▶ [What you should do]:
In the entries, from the line containing "Screen dimensions: 651x415" through the end, write that stretch again with "heading" replaced by "title" and nothing else changed. Leave the pictures out.

* * * * * * * * *

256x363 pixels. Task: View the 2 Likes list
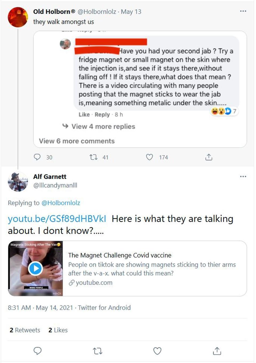coord(58,330)
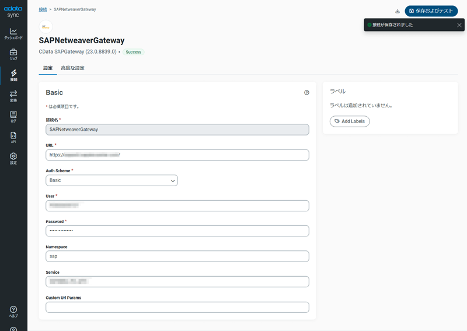This screenshot has height=331, width=467.
Task: Open the Logs (ログ) sidebar icon
Action: tap(13, 117)
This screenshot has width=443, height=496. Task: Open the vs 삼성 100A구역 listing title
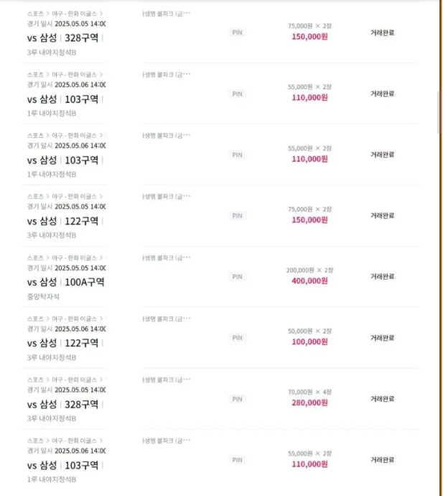66,282
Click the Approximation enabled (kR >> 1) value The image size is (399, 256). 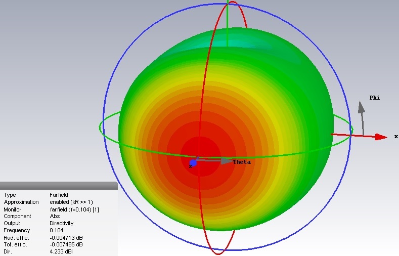[71, 202]
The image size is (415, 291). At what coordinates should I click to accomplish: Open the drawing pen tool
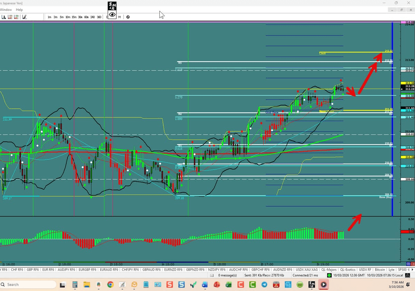pyautogui.click(x=24, y=17)
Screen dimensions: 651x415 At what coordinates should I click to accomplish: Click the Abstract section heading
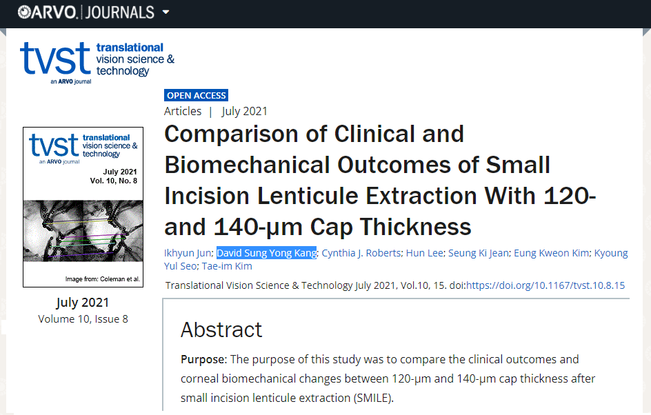[x=221, y=330]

* * * * * * * * *

▶ [Finished exercise]:
Screen dimensions: 651x415 At what coordinates should I click to accomplish: Click the Abstract section title
[x=221, y=330]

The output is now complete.